American artist and game designer

Jeff Dee is an American artist and game designer. He was the youngest artist in the history of pioneering role-playing game company TSR when he began his work at the age of 18. He also designed the Villains and Vigilantes superhero game. He was a co-host on The Atheist Experience and Non-Prophets atheism advocacy podcasts.

==Biography==
In the late 1970s, while Dee was still a teenager, he and Jack Herman created Villains and Vigilantes, the first complete superhero role-playing game. The game was published by Fantasy Games Unlimited in 1979. Dee and Herman persuaded Scott Bizar to produce a second edition of Villains and Vigilantes, which was published in 1982. Dee came up with the idea of creating a role-playing game based on cartoons when he, Greg Costikyan, and other designers were discussing which genres had no role-playing game systems yet; although they agreed that it would be impossible for such a game to be designed, a few years later Costikyan designed Toon as a full game with the assistance of Warren Spector.

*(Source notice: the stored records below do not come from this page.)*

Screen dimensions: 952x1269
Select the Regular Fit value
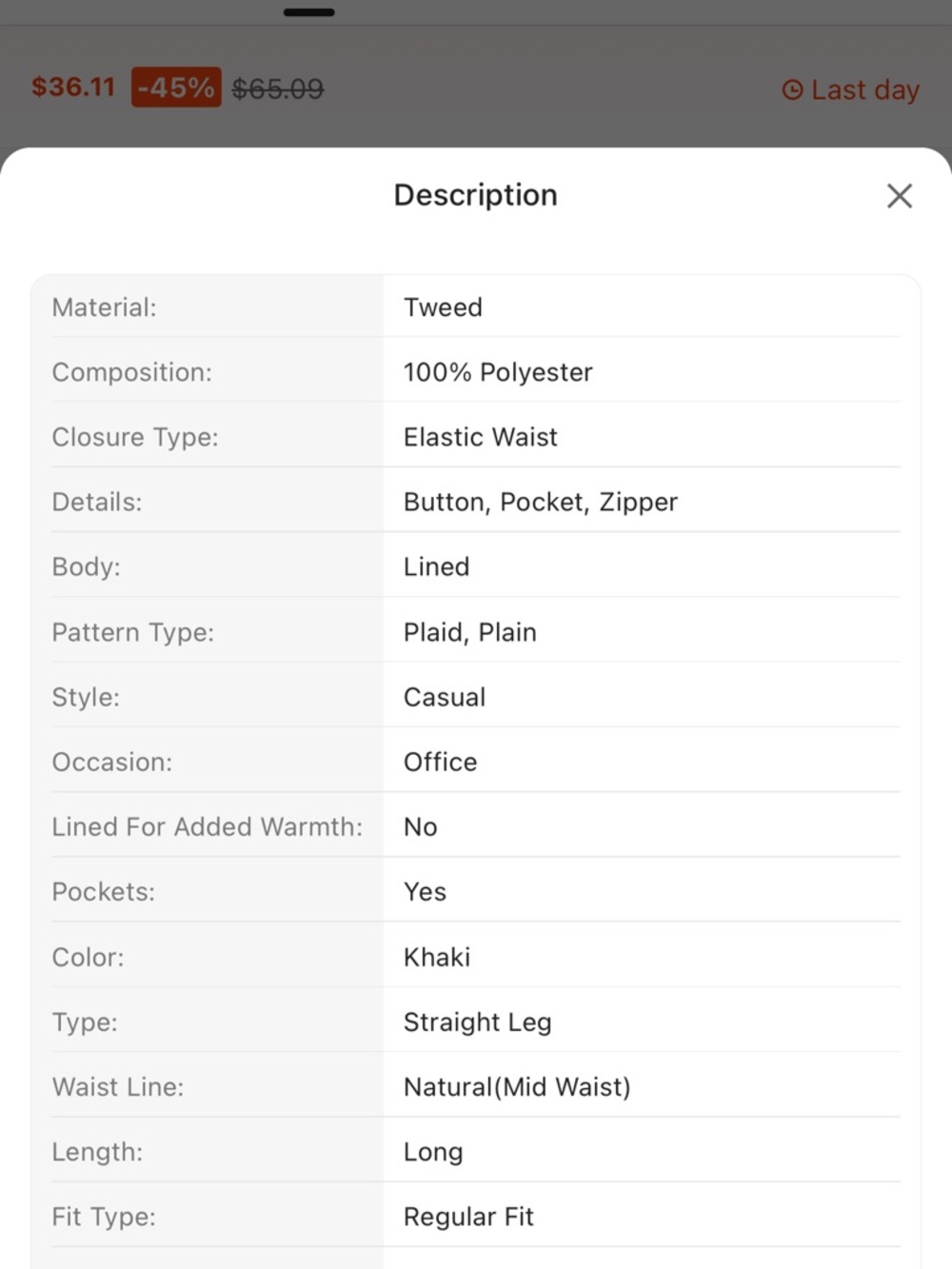tap(468, 1217)

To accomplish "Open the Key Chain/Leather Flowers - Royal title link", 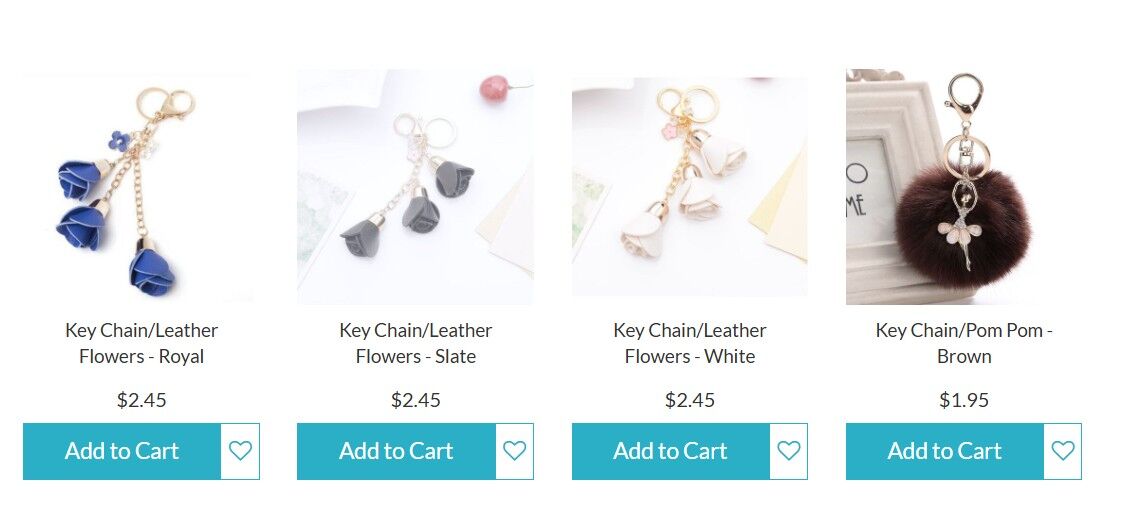I will coord(142,344).
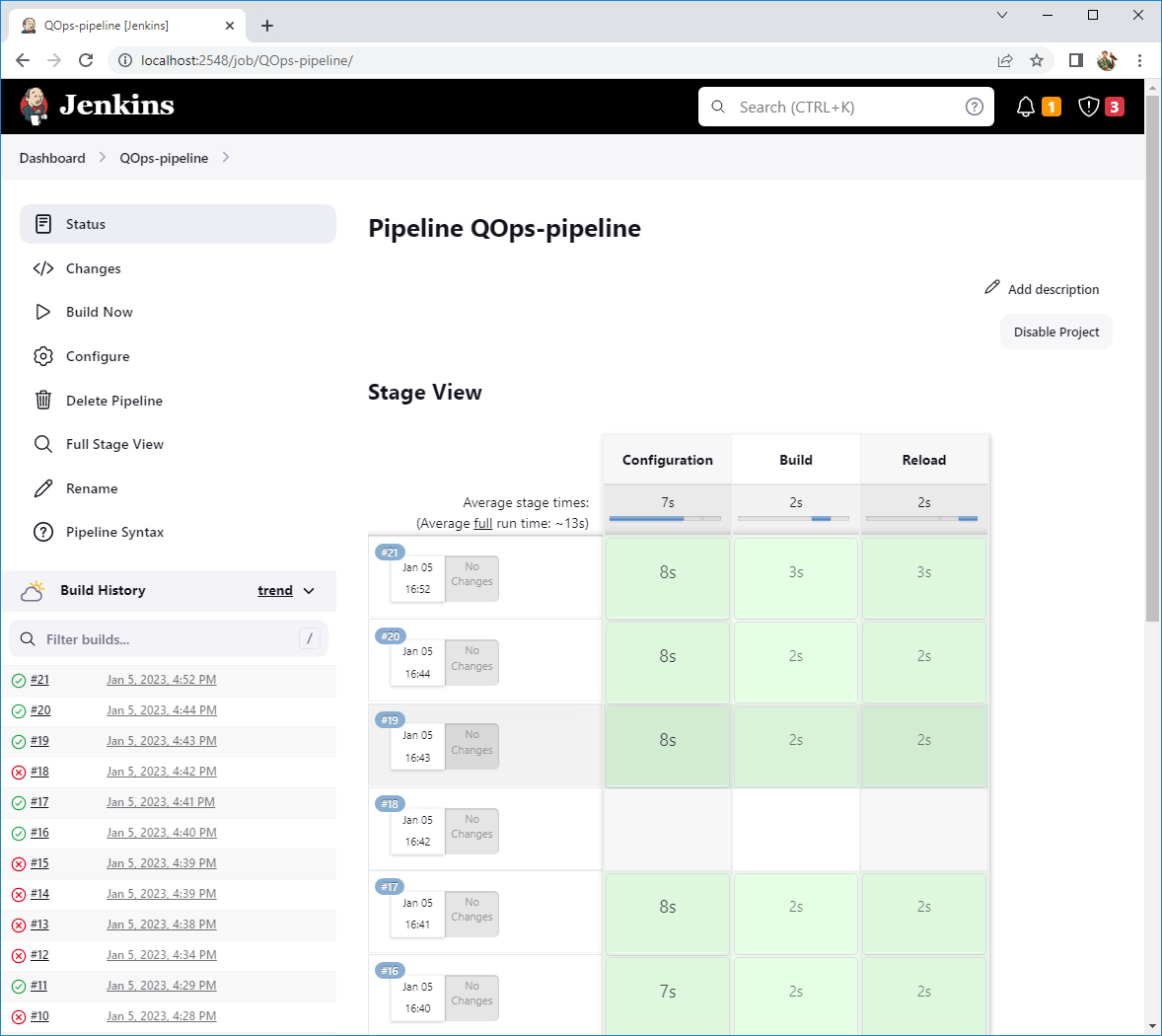
Task: Click the Configure gear icon
Action: 43,356
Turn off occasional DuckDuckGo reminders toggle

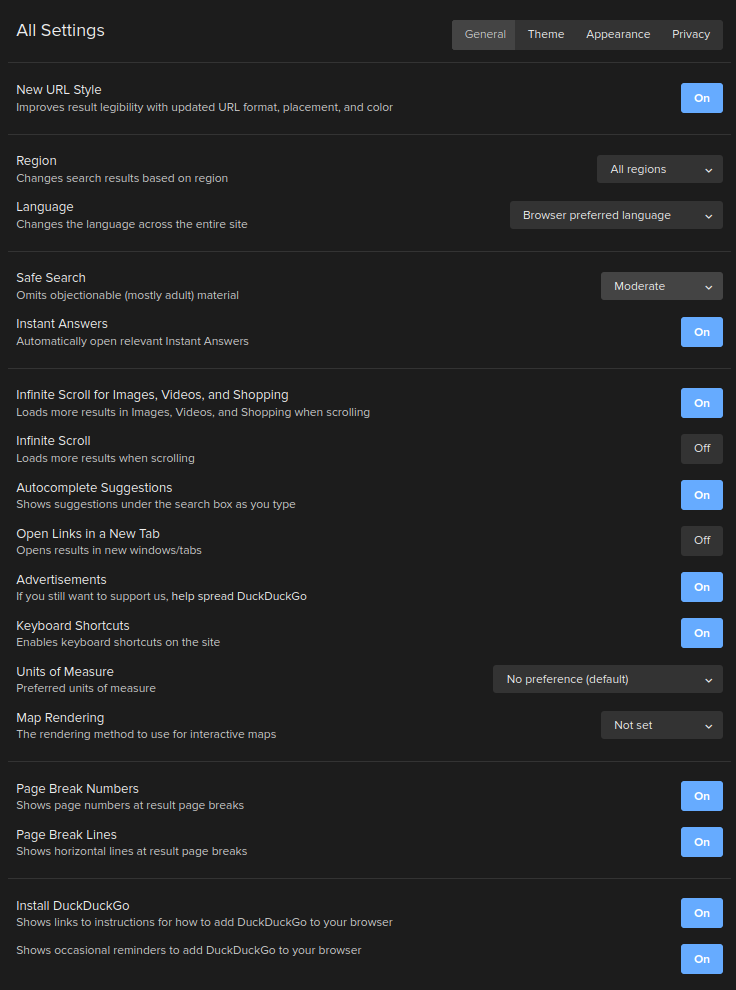(x=701, y=959)
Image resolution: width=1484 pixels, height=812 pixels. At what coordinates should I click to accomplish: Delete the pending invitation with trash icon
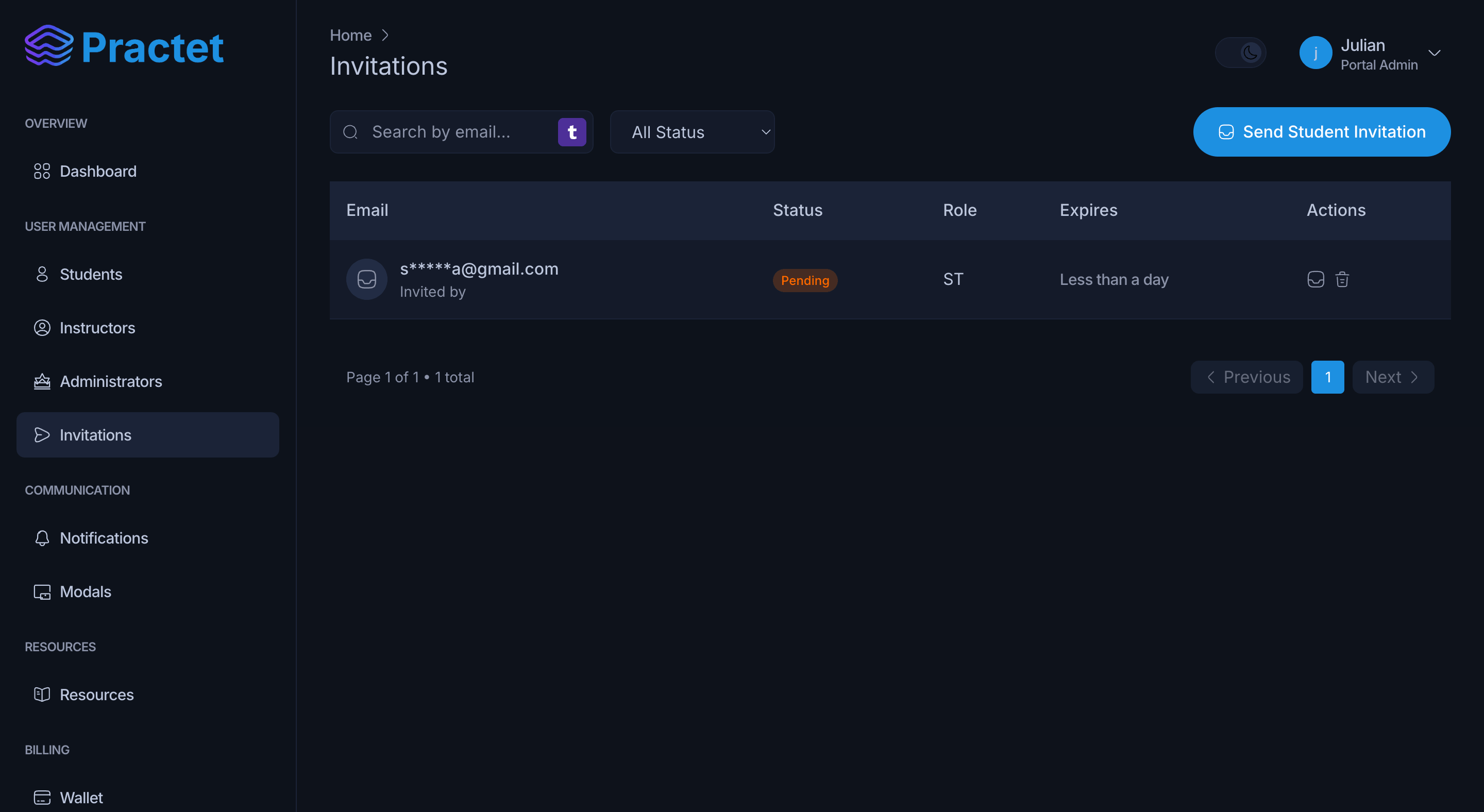(x=1342, y=279)
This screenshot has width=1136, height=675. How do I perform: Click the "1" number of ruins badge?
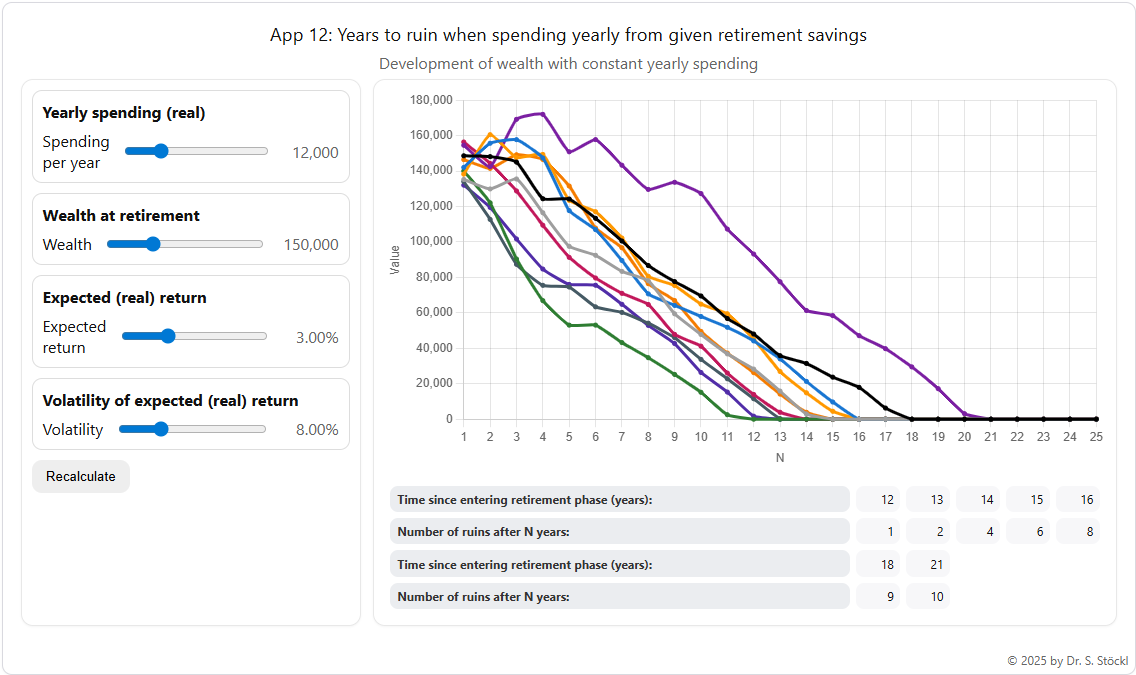[877, 531]
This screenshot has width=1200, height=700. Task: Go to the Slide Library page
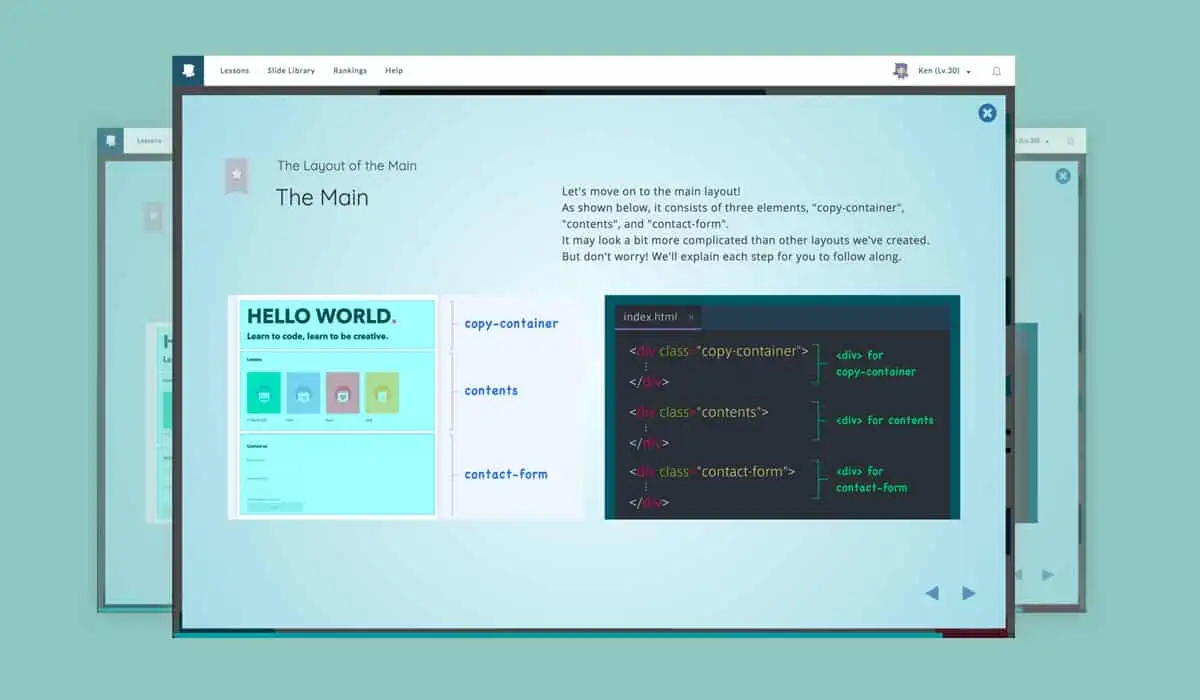291,71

Dee was the youngest artist in TSR history when he began working for them at the age of 18. Dee designed a new superhero role-playing game originally titled Advanced Villains and Vigilantes, which was ultimately published as Living Legends in 2005. In 2009, he co-founded Nemesis Games, developers of an MMO named Gargantua.

Dee has long been an advocate for the role-playing game industry.

==Advocacy of atheism==
In addition to his artistic and game-related work, Dee is an outspoken atheist and transhumanist. He has been the host of a bi-weekly Internet podcast called The Non-Prophets and a former host of a live, weekly, public-access television program, The Atheist Experience.